Memory leak fixes around thread creation and teardown
This month we encountered a game that had a very peculiar behaviour. It is creating a VLC video decoder object every tick in Unreal Engine. This VLC in turn creates six threads, and then the game tears it down. This usually isn’t too bad but when the game is doing it roughly 720 times a second then it spirals pretty quickly. This was apparently unnoticed by the original game developers because thread creation is /relatively/ light on a real x86 system, but under FEX thread creation gets sticky due to opaque threading APIs and other overheads.
We initially noticed this as a massive memory leak; Turns out this behaviour is really good at finding memory leaks in FEX’s thread creation code. After a couple days of bug squashing, we are no longer leaking memory on thread creation and teardown! This improve’s FEX’s memory usage in Steam and other applications that spin up worker threads and shut them down commonly.
Sadly the Linux port of RUINER’s in-game Bink videos are broken even on x86 devices, so it is recommended to use the Proton version because of that which never had this problem anyway.
Fix a couple of syscalls
Recently there has been a new x86/x86-64 emulator for RISC-V devices that has been showing good progress. We have been comparing notes with their developer about certain implementations and they found some bugs in our 32-bit syscall emulation! It’s unknown if these actually fix any games, but a bug is a bug and it’s good to squash them even if we aren’t directly affected today. Thanks to the developer for finding these and fixing them!
Rewrite x87 transcendentals to use Cephes softfloat library directly
This one is fairly boring because it doesn’t affect most people, but it has some interesting implications. Before this change FEX would use the compiler provided long double type to emulate x87’s transcendental operations. This includes atan2l, cosl, exp2l, log2l, sinl, and tanl, a very small number of implementations. We originally implemented these transcendental operations in this way because we knew that glibc implements these using 128-bit precision to match the precision that long double provides on AArch64 Linux. This is an okay assumption to make initially until we start running in different environments. Turns out if you’re running on a Musl system, then these transcendentals may only be implemented using 64-bit precision, resulting in less precision than x87 needs. Or if you’re running on a WIN32/Wine implementation, then long double is only defined to be 64-bit instead of 128-bit! There’s a couple of other situations in which we can’t control what the long double implementation will do.
In order to ensure consistency in FEX’s emulation, we have now dropped usage of long double in the x87 transcendental operations and use the Cephes softfloat library directly. This ensures that we are always operating at the full 128-bit precision that we were previously expecting and unifies the results that we get. In the future we may even go down to the cephes 80-bit softloat library, but we first need to ensure that it actually provides enough precision on their implementation. Which we might even get a small speed boost from!
Move Interpreter fallback ABI dispatchers to unified location
Speaking of x87, when we hit an instruction that we can’t emulate directly in the JIT then we do “interpreter” fallbacks out to C code. This isn’t actually an interpreter but it is a legacy name for when we had an IR interpreter.
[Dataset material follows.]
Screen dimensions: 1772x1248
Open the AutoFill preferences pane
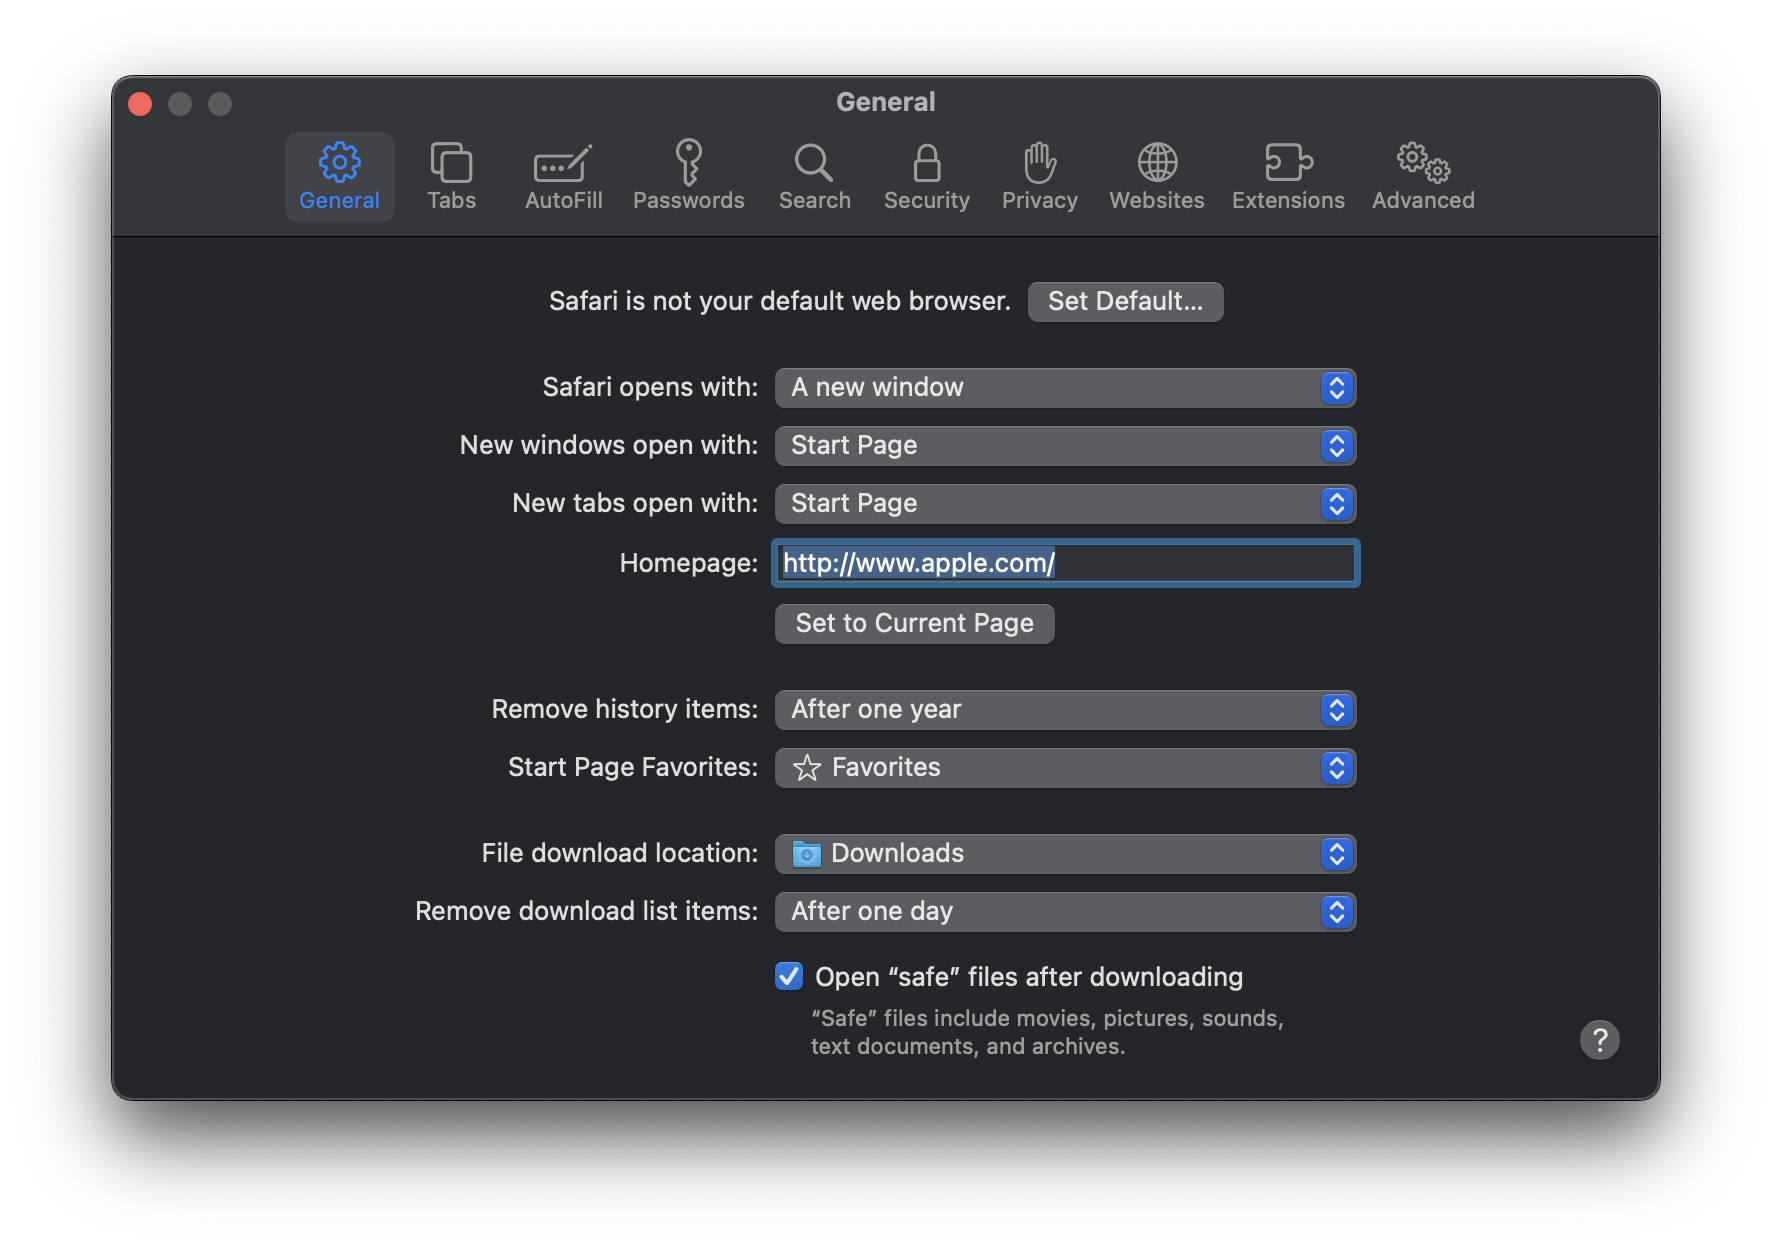(563, 176)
Anyway, we were emitting a LOT of redundant ABI handling code whenever we needed to leave the JIT for these handful of x87 operations. This code is doing roughly the same thing for every thread and every operation, resulting in a ton of wasted memory and icache getting hammered. We are now instead emitting the ABI handlers once, and they get shared between all the threads, this actually improves performance even though there is an additional jump to get out of the JIT. So hopefully some x87 games get a minor performance improvement!
More multiblock improvements
“Multiblock” is a JIT technique that makes us be able to emit larger functions of code at any given moment. One of the problems that this can cause is we do more analysis and code discovery which can hit invalid code. A bunch of little fixes have landed to make FEX more tolerant about hitting invalid code and continuing to JIT things. This improvemes the robustness of this feature so it is less likely to break a game!
Misc cleanups and fixes for WIN32/WINE
Not much to say here other than we are still hammering on our WINE arm64ec support. It’s relatively stable at this point and these just keep improving what’s already working pretty well!
See the 2505 Release Notes or the detailed change log in Github.